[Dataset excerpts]
^^^^^^^^

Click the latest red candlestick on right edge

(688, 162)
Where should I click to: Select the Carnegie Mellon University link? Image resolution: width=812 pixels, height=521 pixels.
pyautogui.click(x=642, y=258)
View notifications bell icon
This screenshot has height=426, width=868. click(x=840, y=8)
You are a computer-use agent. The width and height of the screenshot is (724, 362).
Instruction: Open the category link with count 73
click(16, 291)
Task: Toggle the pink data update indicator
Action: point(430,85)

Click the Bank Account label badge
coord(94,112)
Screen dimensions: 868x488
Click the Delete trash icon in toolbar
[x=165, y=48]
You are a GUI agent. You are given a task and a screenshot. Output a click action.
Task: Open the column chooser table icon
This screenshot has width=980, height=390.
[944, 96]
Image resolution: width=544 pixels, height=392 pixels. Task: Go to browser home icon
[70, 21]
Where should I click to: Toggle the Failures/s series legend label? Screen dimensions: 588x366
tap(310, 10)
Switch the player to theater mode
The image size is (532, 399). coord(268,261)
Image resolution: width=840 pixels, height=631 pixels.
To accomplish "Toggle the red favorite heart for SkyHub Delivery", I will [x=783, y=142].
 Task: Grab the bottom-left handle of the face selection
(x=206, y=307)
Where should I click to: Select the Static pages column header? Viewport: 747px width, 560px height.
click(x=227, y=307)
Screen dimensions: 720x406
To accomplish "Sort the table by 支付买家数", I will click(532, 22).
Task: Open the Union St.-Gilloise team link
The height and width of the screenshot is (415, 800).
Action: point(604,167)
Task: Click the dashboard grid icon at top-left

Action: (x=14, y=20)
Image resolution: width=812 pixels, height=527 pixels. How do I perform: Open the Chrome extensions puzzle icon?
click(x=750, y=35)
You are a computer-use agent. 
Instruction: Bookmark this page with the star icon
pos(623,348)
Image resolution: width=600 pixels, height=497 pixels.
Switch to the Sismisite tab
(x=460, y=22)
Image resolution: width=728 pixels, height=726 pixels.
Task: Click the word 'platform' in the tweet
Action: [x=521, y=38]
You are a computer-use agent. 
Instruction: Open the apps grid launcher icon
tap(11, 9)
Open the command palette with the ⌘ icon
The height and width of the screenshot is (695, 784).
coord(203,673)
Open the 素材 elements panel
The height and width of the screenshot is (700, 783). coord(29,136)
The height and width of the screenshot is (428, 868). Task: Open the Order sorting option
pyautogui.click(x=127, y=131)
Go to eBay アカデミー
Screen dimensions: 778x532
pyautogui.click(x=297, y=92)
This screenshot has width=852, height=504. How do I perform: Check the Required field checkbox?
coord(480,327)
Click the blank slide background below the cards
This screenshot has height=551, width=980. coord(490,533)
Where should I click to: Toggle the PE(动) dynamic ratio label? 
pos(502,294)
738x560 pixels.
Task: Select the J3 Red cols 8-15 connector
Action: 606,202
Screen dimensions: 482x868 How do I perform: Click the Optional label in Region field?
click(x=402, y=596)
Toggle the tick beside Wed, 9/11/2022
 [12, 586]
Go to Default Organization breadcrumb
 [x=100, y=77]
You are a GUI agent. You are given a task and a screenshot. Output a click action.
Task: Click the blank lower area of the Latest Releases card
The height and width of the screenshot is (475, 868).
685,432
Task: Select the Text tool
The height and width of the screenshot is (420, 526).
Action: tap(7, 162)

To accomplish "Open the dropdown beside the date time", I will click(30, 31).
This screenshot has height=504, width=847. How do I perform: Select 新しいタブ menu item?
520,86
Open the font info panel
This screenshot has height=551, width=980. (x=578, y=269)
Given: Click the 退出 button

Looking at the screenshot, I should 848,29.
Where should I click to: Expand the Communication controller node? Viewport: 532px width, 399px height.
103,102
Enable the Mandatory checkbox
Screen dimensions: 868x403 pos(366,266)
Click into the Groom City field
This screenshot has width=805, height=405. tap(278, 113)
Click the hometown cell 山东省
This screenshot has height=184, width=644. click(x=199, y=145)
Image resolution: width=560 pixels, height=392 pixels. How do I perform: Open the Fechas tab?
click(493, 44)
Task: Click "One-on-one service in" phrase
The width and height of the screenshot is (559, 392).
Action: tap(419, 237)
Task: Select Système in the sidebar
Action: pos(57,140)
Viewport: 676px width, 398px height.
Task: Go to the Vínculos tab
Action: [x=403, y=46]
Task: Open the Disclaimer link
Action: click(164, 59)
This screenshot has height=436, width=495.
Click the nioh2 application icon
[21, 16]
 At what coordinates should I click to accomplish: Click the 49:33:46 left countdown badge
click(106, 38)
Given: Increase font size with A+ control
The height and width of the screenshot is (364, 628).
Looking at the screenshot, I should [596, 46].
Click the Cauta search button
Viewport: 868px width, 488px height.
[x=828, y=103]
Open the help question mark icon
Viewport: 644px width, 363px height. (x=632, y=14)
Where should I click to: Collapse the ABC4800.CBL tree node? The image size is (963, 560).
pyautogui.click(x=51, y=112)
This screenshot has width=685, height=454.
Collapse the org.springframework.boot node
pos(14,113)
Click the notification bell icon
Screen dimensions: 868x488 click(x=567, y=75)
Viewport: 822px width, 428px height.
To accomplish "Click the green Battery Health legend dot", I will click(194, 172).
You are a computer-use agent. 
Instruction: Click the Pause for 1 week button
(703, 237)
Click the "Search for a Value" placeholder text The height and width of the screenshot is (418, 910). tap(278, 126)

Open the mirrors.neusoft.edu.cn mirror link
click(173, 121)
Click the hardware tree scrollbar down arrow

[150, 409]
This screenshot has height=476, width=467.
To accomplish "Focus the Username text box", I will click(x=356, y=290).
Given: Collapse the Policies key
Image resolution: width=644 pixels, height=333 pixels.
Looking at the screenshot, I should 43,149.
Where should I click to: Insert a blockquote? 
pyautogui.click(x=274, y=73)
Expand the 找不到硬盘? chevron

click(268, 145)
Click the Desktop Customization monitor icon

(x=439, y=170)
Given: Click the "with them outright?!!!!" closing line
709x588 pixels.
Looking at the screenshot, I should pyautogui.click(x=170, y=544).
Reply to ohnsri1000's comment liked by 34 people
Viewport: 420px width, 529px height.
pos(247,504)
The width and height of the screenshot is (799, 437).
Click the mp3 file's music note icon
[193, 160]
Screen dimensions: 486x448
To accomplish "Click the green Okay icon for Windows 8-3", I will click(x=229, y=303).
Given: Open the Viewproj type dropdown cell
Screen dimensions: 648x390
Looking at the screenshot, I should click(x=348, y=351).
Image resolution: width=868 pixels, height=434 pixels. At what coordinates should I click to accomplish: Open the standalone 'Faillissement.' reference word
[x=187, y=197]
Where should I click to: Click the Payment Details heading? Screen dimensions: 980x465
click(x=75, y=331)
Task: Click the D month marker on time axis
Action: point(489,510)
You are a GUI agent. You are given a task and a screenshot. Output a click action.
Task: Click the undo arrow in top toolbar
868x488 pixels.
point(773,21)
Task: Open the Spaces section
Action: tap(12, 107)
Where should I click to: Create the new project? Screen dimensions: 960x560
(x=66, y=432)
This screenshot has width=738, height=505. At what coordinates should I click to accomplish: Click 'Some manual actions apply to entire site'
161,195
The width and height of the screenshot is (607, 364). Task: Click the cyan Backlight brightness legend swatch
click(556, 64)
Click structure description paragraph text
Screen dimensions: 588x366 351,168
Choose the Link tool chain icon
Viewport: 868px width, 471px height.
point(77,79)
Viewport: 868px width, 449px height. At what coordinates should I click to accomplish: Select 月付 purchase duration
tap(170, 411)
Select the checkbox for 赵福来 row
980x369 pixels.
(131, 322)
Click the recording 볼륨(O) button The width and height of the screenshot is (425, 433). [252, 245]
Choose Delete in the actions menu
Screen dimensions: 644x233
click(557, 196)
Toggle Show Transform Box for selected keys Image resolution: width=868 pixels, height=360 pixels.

^^^^^^^^

PROBLEM =>
The lines above, starting at the one with "The height and width of the screenshot is (428, 868)." and ending at the one with "Task: Select the Text tool", are the only ones to return, exactly as written.

RESULT BELOW =>
The height and width of the screenshot is (428, 868). Task: Open the Order sorting option
pyautogui.click(x=127, y=131)
Go to eBay アカデミー
Screen dimensions: 778x532
pyautogui.click(x=297, y=92)
This screenshot has width=852, height=504. How do I perform: Check the Required field checkbox?
coord(480,327)
Click the blank slide background below the cards
This screenshot has height=551, width=980. coord(490,533)
Where should I click to: Toggle the PE(动) dynamic ratio label? 
pos(502,294)
738x560 pixels.
Task: Select the J3 Red cols 8-15 connector
Action: 606,202
Screen dimensions: 482x868 How do I perform: Click the Optional label in Region field?
click(x=402, y=596)
Toggle the tick beside Wed, 9/11/2022
 [12, 586]
Go to Default Organization breadcrumb
 [x=100, y=77]
You are a GUI agent. You are given a task and a screenshot. Output a click action.
Task: Click the blank lower area of the Latest Releases card
The height and width of the screenshot is (475, 868).
685,432
Task: Select the Text tool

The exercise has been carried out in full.